In contrast, researchers often express the hope that sophisticated AI systems will discover many of the same robust concepts that humans use when they reason about the world, and that these concepts will be sufficiently precise, and in the right format, and sufficiently aligned with the human concepts, that they can be used directly to issue commands or specify goals.

My recommendation is to treat future capabilities as being similar-in-kind to contemporary reinforcement learning, though applying in broader domains and with more efficient use of data, rather than making optimistic and somewhat vague assumptions about what unsupervised learning will do for us.


My reasons for focusing on reinforcement/supervised learning are:


To clarify:

An example of the distinction

Suppose that we train a learner to recognize which scenes contain humans.

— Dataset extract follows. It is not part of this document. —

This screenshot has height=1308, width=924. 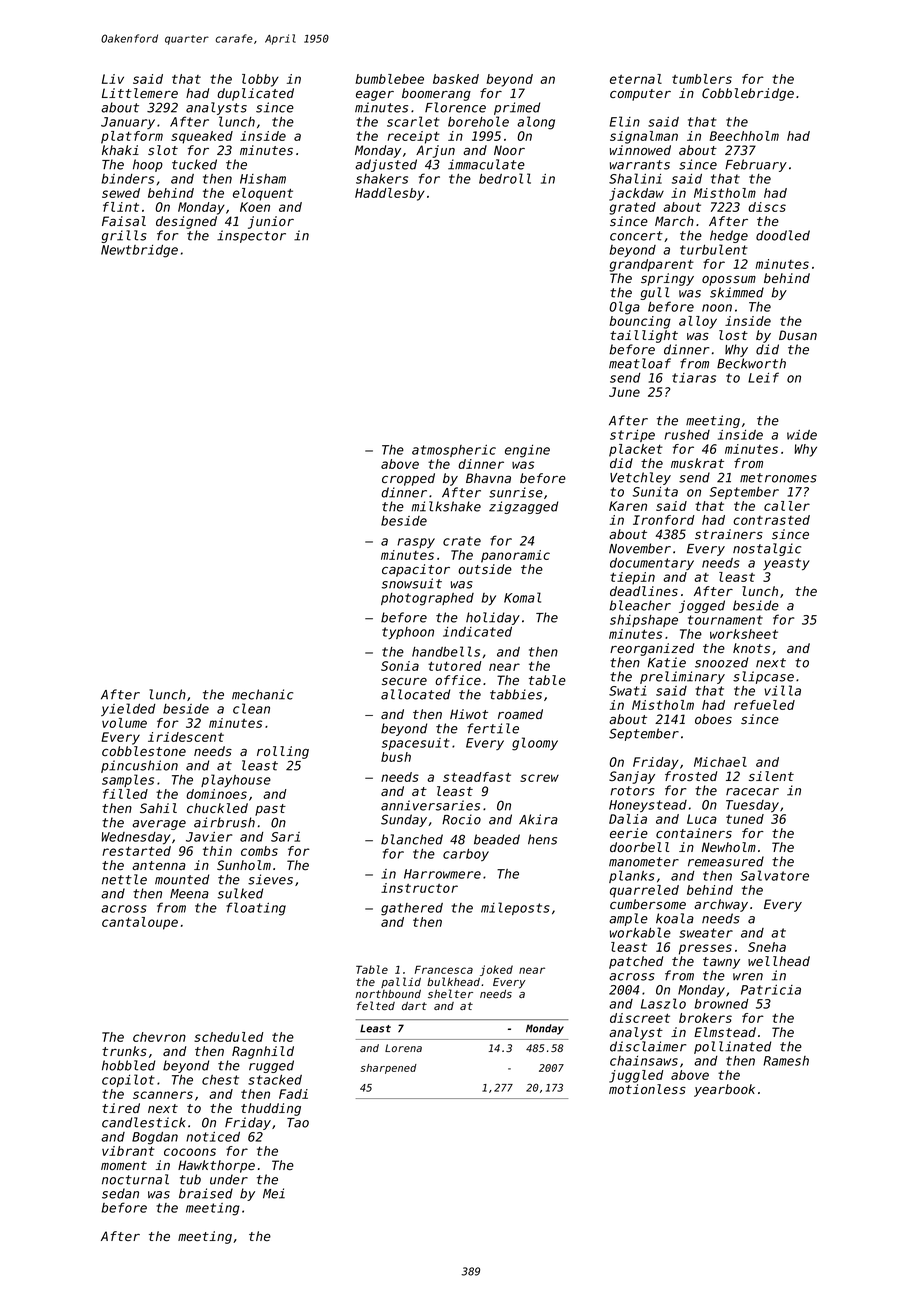 I want to click on atmospheric, so click(x=454, y=451).
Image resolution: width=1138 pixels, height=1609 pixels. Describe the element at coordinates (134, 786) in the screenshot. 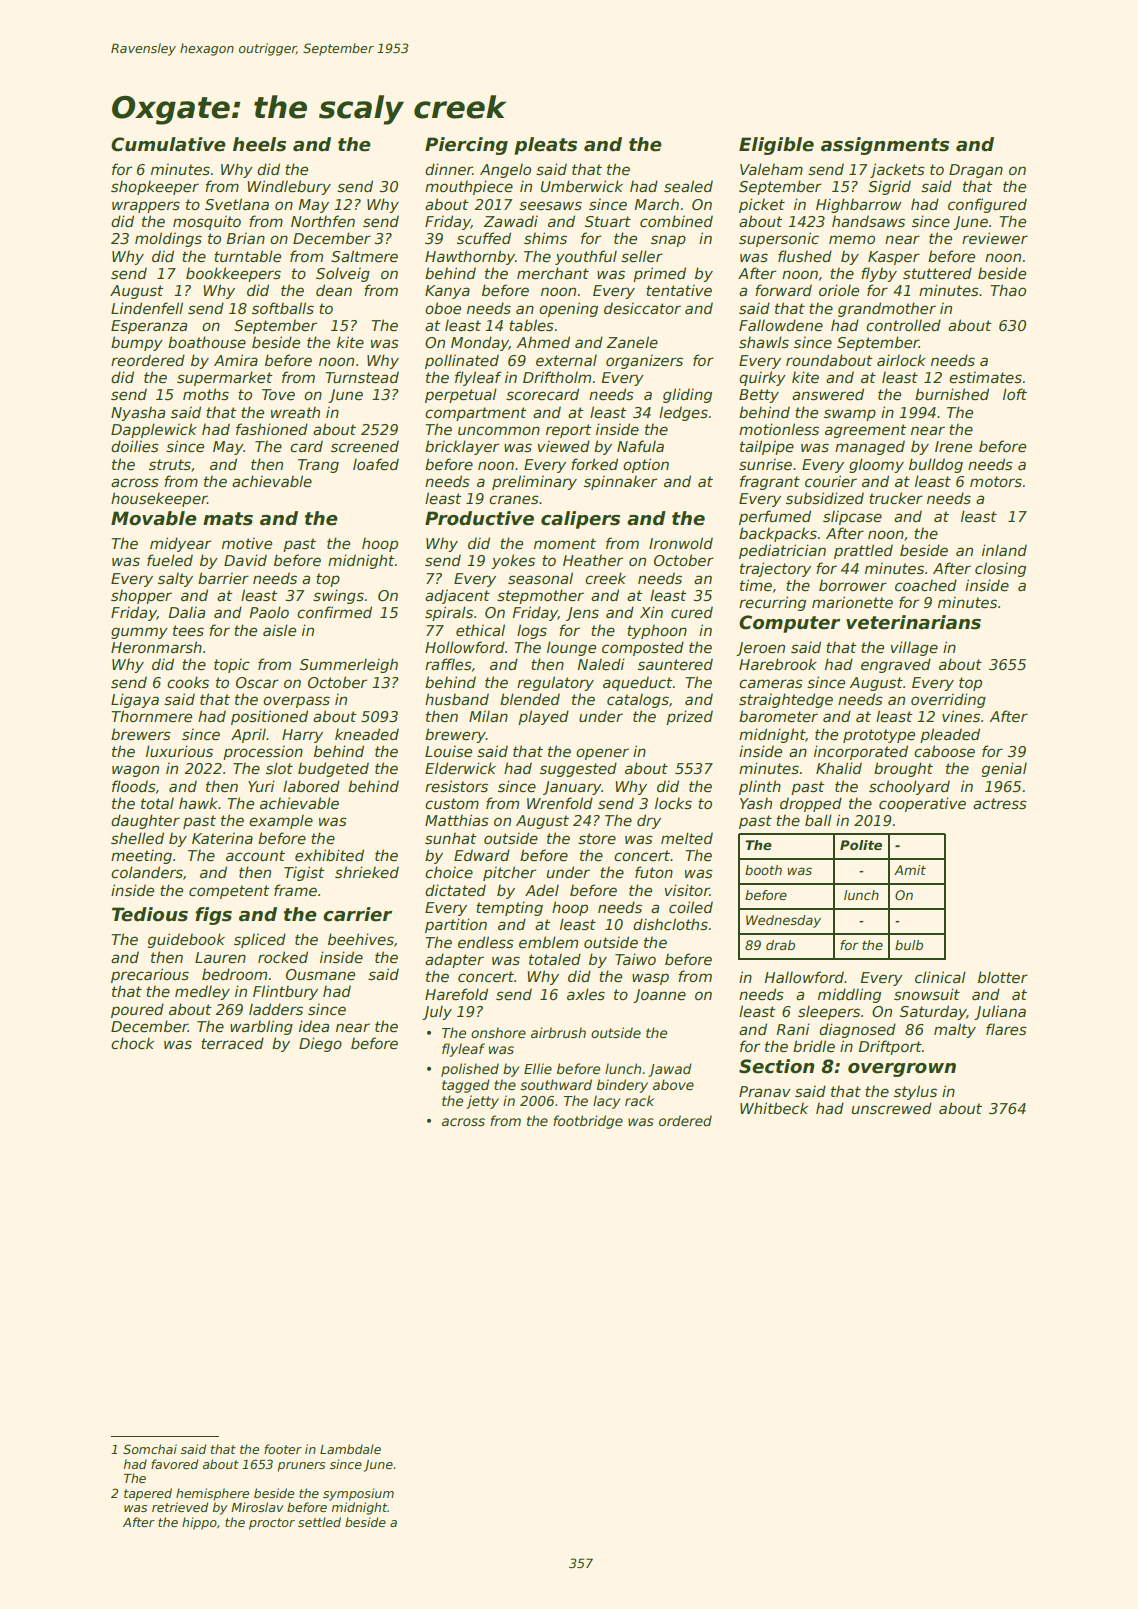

In order to analyze how the behavior of this system will scale, I would think in detail about the training process, the objective it is optimizing, and what behaviors would optimize that objective. For example, if the system is trained to reproduce human labels, then I expect more sophisticated systems to converge to the human’s labels.

We might hope that in the future an unsupervised approach would learn to identify which scenes “really” contained humans, and could make correct judgments even in cases where the human would err or in domains where we couldn’t actually elicit a human label.

I would recommend against making this kind assumption until we have learned more about unsupervised learning.

This discussion becomes more complex and important when we think about messier concepts like “good” or “what Hugh wants.” It is relatively clear what the reinforcement model predicts — powerful AI systems will make increasingly accurate predictions about how a human labeler would label the given data. It’s not clear exactly what the unsupervised approach would do, and I think that we shouldn’t count on it doing something that is “good.”

The current situation

Very few people have thought seriously about how to handle AI control if reinforcement learning remains as dominant as it currently is; I think that few people are optimistic enough to think that the task is possible and pessimistic enough to think that it may be necessary.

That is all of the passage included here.